The Declaration of Independence
By: Kalyn Taylor
Inalienable rights and Government by consent of the governed
Inalienable rights: A right according to natural law, a right that cannot be taken away, denied, or transferred
Government by consent of the governed: A political theory in which a government or set of governments could only be deemed legitimate if it is supported by the people under which it exercises its political influence.
The idea of inalienable rights is that no one can take away these rights. Parliament didn't respect these laws. The fact that Parliament didn't respect the ideas of government by the consent of the governed, and inalienable rights makes them both great reasons to separate from Britain.
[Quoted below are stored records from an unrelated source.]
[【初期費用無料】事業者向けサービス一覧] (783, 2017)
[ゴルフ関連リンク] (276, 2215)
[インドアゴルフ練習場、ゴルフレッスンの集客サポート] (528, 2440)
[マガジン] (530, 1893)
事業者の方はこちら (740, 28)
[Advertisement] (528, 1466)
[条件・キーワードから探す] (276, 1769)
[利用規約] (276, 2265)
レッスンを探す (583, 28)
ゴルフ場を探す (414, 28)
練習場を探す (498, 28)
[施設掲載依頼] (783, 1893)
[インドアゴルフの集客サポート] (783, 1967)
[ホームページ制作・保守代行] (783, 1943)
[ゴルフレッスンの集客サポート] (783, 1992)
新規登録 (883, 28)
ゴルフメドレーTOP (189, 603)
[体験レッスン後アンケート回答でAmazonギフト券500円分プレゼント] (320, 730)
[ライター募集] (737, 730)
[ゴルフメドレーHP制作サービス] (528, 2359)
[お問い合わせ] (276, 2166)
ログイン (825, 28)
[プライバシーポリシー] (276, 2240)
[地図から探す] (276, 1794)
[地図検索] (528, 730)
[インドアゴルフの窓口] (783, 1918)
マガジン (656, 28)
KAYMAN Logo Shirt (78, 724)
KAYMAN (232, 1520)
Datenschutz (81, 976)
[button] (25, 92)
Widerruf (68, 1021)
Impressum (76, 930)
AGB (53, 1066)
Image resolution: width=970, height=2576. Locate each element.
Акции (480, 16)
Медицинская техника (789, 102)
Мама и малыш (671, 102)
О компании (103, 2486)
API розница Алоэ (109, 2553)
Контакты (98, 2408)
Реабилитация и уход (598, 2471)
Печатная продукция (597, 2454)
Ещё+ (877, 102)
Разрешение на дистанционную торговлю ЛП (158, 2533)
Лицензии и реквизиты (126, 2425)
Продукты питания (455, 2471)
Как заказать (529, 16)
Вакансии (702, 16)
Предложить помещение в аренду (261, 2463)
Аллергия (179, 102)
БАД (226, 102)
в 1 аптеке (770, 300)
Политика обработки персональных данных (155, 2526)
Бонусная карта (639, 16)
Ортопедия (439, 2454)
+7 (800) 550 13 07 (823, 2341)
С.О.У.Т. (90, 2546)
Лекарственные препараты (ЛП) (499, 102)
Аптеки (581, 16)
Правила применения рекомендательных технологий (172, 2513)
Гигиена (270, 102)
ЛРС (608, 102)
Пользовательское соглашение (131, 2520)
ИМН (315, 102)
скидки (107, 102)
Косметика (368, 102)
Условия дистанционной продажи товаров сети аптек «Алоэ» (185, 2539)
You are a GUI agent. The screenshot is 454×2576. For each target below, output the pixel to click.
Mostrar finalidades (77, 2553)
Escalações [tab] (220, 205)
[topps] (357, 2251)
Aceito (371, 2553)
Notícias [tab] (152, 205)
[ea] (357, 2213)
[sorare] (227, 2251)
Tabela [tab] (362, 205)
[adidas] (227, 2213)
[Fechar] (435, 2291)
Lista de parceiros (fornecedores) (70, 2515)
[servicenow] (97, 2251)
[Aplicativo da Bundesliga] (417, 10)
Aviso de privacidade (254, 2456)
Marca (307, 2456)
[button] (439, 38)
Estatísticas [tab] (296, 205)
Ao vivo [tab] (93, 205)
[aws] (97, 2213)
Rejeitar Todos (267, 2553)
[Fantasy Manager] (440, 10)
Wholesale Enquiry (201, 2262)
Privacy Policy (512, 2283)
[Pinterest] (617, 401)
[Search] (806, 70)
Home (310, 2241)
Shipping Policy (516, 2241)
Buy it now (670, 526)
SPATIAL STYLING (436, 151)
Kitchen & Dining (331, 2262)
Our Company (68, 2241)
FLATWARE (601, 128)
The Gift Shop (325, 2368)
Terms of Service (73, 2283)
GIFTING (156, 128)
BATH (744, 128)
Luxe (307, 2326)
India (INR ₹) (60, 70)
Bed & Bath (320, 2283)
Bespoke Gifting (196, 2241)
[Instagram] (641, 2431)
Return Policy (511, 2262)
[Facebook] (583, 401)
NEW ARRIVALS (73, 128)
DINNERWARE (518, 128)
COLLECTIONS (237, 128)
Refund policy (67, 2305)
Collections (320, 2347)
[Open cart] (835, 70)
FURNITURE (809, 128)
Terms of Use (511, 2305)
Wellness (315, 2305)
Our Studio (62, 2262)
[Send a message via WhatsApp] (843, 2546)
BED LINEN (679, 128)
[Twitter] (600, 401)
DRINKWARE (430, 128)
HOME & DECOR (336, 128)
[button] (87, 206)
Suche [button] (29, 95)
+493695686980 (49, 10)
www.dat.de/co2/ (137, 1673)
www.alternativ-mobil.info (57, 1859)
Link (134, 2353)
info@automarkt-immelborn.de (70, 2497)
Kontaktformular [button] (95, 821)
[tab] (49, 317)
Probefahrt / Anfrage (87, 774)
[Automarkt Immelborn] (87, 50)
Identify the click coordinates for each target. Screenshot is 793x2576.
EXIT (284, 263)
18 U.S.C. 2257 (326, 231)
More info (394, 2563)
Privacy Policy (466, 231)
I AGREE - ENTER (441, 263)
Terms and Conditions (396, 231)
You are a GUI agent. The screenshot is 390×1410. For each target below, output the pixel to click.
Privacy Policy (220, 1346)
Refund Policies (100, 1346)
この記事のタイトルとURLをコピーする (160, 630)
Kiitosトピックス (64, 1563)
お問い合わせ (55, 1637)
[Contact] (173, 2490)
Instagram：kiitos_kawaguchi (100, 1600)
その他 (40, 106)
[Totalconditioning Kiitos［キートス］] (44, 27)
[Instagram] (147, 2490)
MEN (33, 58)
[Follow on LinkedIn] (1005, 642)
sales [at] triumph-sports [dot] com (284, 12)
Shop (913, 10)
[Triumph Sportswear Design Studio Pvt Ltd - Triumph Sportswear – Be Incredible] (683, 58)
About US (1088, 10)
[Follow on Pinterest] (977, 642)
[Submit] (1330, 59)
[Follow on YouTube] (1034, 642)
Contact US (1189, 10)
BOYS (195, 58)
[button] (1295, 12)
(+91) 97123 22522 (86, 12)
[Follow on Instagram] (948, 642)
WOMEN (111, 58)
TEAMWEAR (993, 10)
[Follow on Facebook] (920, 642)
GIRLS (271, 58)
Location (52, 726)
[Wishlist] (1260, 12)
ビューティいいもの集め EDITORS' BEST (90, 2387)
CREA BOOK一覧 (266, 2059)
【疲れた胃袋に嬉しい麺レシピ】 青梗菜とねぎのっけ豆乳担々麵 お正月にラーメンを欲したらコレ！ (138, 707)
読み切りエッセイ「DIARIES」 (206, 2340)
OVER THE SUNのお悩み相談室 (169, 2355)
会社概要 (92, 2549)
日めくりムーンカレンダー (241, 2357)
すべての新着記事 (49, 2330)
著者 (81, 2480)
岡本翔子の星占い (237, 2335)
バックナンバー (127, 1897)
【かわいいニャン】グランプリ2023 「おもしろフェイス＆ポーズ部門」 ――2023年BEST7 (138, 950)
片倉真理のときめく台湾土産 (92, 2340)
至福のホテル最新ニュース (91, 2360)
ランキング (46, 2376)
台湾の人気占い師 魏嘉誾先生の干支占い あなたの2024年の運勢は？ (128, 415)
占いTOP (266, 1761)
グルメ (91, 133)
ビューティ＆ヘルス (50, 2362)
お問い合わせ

Why does a just government need consent of the governed?
In North Korea their government is comparable to a tyranny. Hitler was a tyrant who thought his rule was right and no one els'. These examples of tyrants and tyrannies are examples of an unjust government. We, in the U.S. have a democracy, where the people have a say in the government. The U.S. government is a fair government because we have freedoms that everyone has. Our democracy enables the people to stand up for what they think is right, instead of having only the person in power making the laws they think are right. We have different branches that help to make fair laws and rules. In North Korea there are unjust labor camps and lack of media and contact outside of the country. The government wants to seal off the population so they don't get the idea of rioting and overthrowing their unjust government.
Who is responsible for protecting or guaranteeing our unalienable rights?
I feel that we are partly responsible for protecting our unalienable rights, as well as our government for guaranteeing them. We the people are responsible for protecting our unalienable rights because we have different freedoms that allow us legal ways to protect them. We also have more numbers apposed to the government. As an example in the U.S some people are standing up for gay rights, and although the laws have to be passed and such, the people have more numbers compared to the people in the government making decisions. As for unalienable rights people should be able to the pursuit of happiness, life and liberty. Gay rights have to do with the pursuit of happiness as well as life and liberty.
Are the principles of unalienable rights and government by consent of the governed in the Declaration outdated, or are they still true today?
For the most part I feel that unalienable rights are still true today, as well as government by consent of the governed. But there are certain circumstances that they are not being upheld, such as gay rights and in North Korea. In North Korea their leader, Kim Jong-Un has enforced labor camps, many North Koreans are being abused, imprisoned and starved. All media is controlled by the government, and no one is aloud to leave or enter North Korea, making it one of the few places where unalienable rights and government by consent of the government is outdated.
Do these principles matter to you? If so, how and why?
These principles do matter to me. One of the reasons they do matter to me is that I have grown up with the idea of freedom and being able to express myself. If there were no unalienable rights or government by consent of the governed the U.S. government would not be like it is today. The government would probably be more similar to the North Korean government, and that wouldn't be good. I wouldn't want to be in a place where we couldn't leave, watch T.V or talk to my friends. I am glad to be living in the U.S. where we have the freedoms that make it such a great place to live.